• [What needs to be done]
Select every line of the listing that contains the word "width". Case counts.

• [Data for processing]

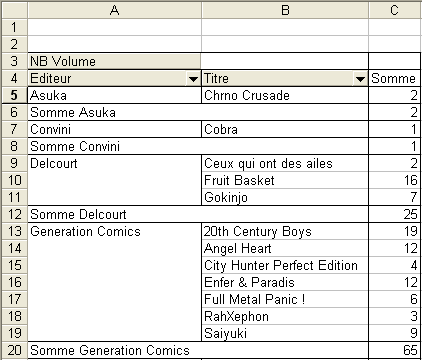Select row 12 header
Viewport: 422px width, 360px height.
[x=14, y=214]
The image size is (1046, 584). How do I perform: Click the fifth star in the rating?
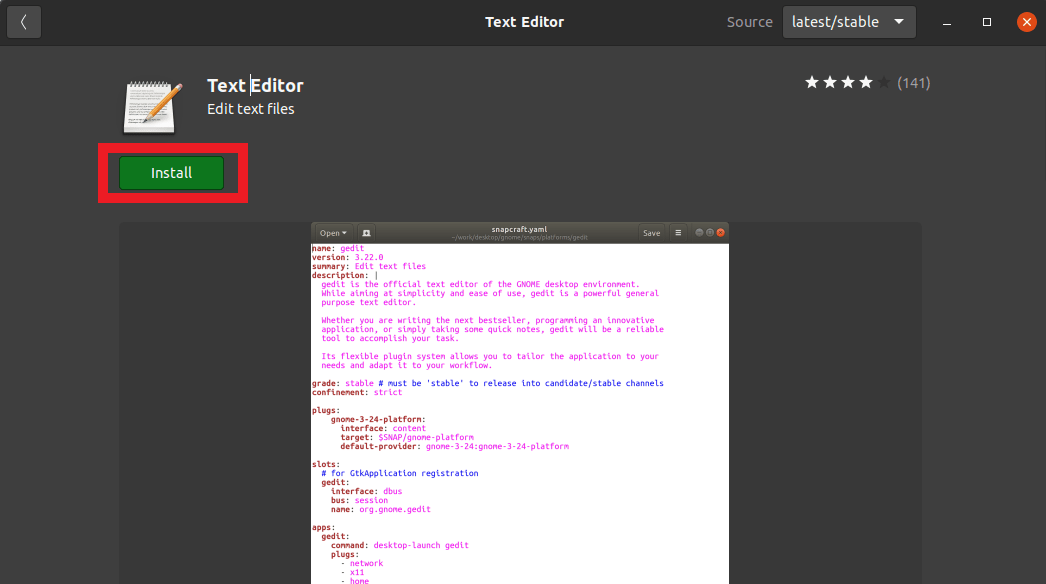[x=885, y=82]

* * *

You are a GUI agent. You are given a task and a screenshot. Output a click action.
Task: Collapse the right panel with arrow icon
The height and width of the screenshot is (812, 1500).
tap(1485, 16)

==

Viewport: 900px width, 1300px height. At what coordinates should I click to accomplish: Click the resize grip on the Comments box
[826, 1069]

• [Solution to the exercise]
Viewport: 422px width, 360px height.
The height and width of the screenshot is (812, 1500).
Viewport: 900px width, 1300px height. At what coordinates should I click to accomplish: Click the resize grip on the Comments box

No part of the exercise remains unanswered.